Picked up Fai, Sw, Qy around 5pm, and off to The Curve we go! The traffic during that time wasnt really that bad yet, but it was kind of slow moving. Reached The Curve around 530pm I guess. Wanted to park along the road around The Curve at the beginning, but the road was closed for the stages and performance, so ended up parking inside the Cineplex =( Didnt take long to find a parking slot cause that time was still early =D Well, since we arrived early as expected to avoid the traffic, the girls went to walk around the Cineleisure, while the Fai and me went for a few rounds of pool. We booked a table at Fasta @ Pasta Restaurant at Ikano 7.30pm. We reached there early and we finished our dinner around 930pm. Here are some few pics during the dinner =P

I ordered a drink called Peach and Mango Smoothie

That would be the Nub Fai with his Nub look.

The food at Fasta Pasta is quite nice if compare with the night I had at TGIF. We ordered pizza, salad, chicken wings, soups, pasta, spaghetti, drinks and desserts. Guess how much was the bill ? It only cost us 224 bucks ! while my share alone at TGIF already cost 108 bucks ! After our dinner, K and his gf met up with us, and we went to walk around the stage. It was really quite bored that time, considering there is no singer singing at the stage Zzz I can only hear a few M singing some I-donno-what-is-he-singing song and dancing there.

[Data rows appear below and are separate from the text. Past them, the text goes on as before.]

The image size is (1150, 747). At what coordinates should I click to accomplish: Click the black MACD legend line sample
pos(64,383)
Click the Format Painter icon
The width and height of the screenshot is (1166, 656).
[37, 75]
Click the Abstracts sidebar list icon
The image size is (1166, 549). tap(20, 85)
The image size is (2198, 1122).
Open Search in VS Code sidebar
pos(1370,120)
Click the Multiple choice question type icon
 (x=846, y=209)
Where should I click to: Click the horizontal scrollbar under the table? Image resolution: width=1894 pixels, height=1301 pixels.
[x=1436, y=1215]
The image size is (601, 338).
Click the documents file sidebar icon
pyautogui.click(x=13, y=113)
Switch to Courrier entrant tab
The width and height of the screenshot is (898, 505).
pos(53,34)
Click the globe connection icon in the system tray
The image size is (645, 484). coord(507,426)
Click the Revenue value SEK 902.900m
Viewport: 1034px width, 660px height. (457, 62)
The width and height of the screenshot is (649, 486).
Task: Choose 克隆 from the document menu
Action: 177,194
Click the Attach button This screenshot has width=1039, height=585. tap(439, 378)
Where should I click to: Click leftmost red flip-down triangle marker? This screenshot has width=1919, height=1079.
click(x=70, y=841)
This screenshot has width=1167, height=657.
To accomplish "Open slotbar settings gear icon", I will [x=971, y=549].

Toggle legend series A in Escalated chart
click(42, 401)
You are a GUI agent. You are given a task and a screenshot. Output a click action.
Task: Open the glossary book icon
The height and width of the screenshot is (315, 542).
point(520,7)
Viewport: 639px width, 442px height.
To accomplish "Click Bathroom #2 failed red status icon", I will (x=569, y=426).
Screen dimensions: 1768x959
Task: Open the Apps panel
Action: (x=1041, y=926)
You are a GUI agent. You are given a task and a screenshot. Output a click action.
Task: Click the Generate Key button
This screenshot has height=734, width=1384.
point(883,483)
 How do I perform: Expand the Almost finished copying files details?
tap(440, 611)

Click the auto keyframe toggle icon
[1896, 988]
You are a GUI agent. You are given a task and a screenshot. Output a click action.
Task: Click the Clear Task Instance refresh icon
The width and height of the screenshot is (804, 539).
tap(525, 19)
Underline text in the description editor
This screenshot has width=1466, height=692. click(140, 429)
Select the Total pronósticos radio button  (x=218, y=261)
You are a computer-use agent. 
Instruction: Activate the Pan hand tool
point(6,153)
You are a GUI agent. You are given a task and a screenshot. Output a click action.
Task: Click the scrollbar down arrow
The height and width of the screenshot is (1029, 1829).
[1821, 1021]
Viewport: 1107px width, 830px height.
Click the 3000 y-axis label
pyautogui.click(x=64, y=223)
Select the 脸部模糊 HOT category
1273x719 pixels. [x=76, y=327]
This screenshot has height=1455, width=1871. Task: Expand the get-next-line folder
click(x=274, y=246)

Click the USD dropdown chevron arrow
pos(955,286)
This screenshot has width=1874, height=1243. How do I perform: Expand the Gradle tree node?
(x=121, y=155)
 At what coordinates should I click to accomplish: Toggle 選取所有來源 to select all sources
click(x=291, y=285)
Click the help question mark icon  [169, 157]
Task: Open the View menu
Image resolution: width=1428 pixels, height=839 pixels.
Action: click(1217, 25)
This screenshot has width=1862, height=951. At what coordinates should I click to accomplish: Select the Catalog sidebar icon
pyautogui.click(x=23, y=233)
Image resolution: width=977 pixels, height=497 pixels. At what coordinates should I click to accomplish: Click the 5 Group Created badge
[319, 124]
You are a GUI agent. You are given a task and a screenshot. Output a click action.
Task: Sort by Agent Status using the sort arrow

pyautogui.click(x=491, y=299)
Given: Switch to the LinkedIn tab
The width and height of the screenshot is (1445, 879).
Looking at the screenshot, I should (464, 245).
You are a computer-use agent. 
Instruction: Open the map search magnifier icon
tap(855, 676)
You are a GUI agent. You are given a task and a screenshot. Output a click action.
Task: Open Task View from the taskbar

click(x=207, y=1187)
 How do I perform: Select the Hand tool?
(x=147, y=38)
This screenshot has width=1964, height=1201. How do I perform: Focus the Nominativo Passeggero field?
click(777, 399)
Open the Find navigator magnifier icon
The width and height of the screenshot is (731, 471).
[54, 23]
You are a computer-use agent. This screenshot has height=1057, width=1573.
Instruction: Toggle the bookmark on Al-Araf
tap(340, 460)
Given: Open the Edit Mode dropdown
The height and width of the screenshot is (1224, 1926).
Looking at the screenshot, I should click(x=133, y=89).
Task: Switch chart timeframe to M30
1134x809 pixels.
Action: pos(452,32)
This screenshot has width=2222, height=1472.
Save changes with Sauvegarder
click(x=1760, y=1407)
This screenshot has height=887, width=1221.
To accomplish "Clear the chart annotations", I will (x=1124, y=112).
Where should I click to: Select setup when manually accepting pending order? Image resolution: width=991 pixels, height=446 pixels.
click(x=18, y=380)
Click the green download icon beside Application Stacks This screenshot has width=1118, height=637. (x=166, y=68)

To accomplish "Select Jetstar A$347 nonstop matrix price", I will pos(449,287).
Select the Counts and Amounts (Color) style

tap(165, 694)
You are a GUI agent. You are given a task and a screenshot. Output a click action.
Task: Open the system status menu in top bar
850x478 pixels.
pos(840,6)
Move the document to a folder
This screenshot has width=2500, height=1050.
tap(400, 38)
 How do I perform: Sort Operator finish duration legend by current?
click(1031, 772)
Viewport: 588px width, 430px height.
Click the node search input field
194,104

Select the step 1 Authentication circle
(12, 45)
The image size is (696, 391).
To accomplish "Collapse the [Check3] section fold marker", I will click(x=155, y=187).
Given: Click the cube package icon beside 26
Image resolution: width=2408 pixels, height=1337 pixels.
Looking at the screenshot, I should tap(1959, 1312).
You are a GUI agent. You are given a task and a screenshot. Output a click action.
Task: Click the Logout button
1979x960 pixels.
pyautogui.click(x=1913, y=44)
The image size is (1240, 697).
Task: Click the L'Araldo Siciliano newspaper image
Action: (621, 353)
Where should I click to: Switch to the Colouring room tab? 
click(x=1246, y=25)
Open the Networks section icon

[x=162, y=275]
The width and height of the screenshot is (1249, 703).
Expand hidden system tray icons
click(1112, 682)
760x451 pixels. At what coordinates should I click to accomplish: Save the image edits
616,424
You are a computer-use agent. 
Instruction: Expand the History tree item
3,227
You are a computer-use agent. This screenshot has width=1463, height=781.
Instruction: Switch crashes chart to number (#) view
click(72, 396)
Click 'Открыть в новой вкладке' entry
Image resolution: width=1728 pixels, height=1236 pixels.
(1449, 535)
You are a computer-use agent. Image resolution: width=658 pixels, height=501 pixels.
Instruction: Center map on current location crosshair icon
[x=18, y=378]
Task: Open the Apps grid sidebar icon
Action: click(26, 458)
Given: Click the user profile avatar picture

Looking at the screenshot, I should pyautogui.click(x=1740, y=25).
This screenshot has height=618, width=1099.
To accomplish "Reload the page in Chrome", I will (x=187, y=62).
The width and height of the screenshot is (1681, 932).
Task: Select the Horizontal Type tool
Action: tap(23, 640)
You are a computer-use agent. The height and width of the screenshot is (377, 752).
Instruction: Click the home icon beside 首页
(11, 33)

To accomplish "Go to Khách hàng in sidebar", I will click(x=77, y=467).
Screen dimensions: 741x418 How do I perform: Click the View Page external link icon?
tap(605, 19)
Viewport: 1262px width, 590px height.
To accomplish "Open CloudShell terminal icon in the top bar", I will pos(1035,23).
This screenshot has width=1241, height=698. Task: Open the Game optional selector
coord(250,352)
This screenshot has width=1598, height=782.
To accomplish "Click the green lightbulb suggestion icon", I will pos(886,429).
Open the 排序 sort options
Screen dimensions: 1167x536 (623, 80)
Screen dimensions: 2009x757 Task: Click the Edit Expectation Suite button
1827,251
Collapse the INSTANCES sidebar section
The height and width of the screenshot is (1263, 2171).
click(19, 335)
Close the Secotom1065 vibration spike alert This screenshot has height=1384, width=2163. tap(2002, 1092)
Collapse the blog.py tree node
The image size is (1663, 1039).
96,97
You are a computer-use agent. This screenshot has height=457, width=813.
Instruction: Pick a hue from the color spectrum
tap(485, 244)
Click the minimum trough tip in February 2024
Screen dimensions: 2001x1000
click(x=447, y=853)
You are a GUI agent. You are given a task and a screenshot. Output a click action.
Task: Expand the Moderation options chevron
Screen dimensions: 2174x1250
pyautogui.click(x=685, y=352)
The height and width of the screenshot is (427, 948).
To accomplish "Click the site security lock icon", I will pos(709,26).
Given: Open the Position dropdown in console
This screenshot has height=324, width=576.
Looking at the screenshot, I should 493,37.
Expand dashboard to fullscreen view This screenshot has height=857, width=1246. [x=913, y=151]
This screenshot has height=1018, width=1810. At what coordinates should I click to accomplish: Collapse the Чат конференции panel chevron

This year's NY's eve party at The Curve isnt as nice as last year's party. We practically walked around the place there while we waiting for the time to past. When the clock reaches 12 midnight, there comes to fireworks. Well again, the fireworks isnt as nice as last year's one, roflz.. Here's a pic after the fireworks. =D


I dont know why there's a rubbish bin inside the picture, and I definitely dont know why Im standing next to it in the pic, dont ask me. After the fireworks, we sat there for a while, chilled around, and headed to the car park to take my car after that. Was stuck inside the basement car park for more than 1 hour before we managed to drive ourselves out to the road =.= After dropping off everyone, it was already 2am that time.

Went home to pick up few cans of beers and off to Pandan Indah ! Fetched JoeKeen along the way while heading to the pool center. Met up with the gang (David, Nigel, Chin Choa, Lai, Sally *David's new normal girl friend*) there. After fetching Sally and Lai home, we all went to David's house and started our "Beer Frenzy" ! But then again, only Nigel, Chin Choa and I were the only ones who were drinking, JoeKeen and David went to play RO and PS2 =( Here's a pic before we started our frenzy =D


Yesh, beer frenzy ! We drank til we drunk and we clashed at David's room around 630 in the morning I think. I have to admit that it feels great that night, as in getting drunk, and hadd fun too =D Woke up at 1030 and fetched JoeKeen home, and I reached home around 1130 I think. Well, this sums up the whole of my new year's eve party in one entry.